Cardiovascular effects of SCA40, a novel potassium channel opener, in rats

Abstract

1 Experiments have been performed to investigate the cardiovascular actions in the rat of SCA40, a novel potassium channel opener which is a potent relaxant of guinea-pig airway smooth muscle in vivo and in vitro. 2 SCA40 (0.01–30 μm) caused a complete and concentration-dependent relaxation of rat isolated thoracic aorta contracted with 20 mm KCl but failed to inhibit completely the spasmogenic effects of 80 mm KCl. 3 The ATP-sensitive K⁺-channel blocker, glibenclamide (3 μm), failed to antagonize the relaxant action of SCA40 on 20 mm KCl-contracted rat isolated thoracic aorta. 4 SCA40 (0.001–100 μm) had dual effects on rat isolated atria. At low concentrations, SCA40 produced a concentration-dependent decrease in the rate and force of contractions. At higher concentrations (greater than 1 μm) SCA40 induced concentration-dependent increases of atrial rate and force. 5 In vivo, in normotensive Wistar rats, SCA40 elicited a dose-dependent (1–100 μg kg⁻¹) decrease in mean arterial pressure which was accompanied by a moderate dose-dependent increase in heart rate.

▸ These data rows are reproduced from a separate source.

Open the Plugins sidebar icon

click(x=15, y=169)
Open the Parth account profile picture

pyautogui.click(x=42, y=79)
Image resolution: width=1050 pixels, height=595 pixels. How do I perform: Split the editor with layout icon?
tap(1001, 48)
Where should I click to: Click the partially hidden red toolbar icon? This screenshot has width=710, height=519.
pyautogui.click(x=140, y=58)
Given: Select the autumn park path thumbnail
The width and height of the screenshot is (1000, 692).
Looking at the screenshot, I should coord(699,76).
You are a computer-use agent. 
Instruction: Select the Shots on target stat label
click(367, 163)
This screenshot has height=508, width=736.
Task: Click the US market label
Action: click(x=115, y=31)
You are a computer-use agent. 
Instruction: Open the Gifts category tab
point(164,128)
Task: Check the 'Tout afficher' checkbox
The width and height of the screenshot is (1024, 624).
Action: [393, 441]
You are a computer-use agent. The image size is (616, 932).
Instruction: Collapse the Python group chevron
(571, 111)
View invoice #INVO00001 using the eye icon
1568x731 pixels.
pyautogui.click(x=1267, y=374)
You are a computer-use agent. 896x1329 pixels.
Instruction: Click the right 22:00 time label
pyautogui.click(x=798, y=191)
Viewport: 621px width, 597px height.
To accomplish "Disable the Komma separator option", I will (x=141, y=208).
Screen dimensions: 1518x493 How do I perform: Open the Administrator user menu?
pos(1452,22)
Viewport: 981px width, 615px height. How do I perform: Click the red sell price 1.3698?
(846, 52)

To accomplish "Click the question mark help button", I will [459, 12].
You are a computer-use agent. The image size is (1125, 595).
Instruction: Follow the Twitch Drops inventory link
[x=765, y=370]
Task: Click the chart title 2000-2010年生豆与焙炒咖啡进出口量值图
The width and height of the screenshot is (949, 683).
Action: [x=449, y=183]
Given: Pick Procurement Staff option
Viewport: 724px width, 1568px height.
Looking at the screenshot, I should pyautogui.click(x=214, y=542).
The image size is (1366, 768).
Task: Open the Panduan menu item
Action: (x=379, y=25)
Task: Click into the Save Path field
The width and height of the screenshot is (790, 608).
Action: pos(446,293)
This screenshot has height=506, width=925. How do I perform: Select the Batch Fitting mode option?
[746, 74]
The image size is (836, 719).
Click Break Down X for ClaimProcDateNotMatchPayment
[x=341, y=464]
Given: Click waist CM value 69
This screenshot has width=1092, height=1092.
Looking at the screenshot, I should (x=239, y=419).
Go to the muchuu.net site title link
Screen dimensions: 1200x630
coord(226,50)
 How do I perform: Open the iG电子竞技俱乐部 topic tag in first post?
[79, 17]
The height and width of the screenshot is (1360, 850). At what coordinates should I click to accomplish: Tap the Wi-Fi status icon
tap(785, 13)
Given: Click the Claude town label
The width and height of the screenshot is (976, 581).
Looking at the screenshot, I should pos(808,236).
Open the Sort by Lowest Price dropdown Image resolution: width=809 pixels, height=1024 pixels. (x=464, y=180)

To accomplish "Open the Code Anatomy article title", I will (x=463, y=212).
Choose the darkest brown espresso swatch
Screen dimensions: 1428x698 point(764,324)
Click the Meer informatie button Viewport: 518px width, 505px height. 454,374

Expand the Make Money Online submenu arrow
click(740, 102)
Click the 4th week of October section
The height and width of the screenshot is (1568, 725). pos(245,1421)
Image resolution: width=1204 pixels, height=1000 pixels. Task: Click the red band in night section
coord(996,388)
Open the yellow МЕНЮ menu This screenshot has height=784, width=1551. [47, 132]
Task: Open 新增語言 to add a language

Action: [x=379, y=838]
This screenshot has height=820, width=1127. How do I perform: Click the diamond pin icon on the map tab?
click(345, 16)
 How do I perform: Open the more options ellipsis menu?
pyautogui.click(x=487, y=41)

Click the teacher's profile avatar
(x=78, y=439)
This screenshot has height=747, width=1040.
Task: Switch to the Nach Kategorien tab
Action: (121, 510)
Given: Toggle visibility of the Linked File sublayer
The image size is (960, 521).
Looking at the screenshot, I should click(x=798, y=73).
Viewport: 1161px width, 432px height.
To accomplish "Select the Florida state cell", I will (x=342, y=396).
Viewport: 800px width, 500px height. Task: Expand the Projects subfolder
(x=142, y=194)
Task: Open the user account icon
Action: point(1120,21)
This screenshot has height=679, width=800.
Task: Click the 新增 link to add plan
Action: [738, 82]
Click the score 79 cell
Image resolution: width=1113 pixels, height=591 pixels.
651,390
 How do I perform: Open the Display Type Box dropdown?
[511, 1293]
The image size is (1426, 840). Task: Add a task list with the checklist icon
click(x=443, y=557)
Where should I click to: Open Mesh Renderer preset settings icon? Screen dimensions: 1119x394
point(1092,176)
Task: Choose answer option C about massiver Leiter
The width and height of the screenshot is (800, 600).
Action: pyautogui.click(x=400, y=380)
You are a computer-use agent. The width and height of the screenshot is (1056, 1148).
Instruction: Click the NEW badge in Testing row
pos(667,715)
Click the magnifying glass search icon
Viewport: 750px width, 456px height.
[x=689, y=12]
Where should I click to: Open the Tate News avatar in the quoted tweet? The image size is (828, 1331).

SCA40 (100 μg kg⁻¹) had a slightly greater hypotensive effect than cromakalim (100 μg kg⁻¹) but the duration of the hypotension was longer with cromakalim than with SCA40. 6 The hypotensive effect of SCA40 was not reduced by propranolol, atropine, N^G-nitro-l-arginine methyl ester (l-NAME) or glibenclamide. 7 It is concluded that the mechanism by which SCA40 relaxes vascular smooth muscle in vitro and in vivo involves activation of K⁺-channels distinct from glibenclamide-sensitive ATP-sensitive K⁺-channels.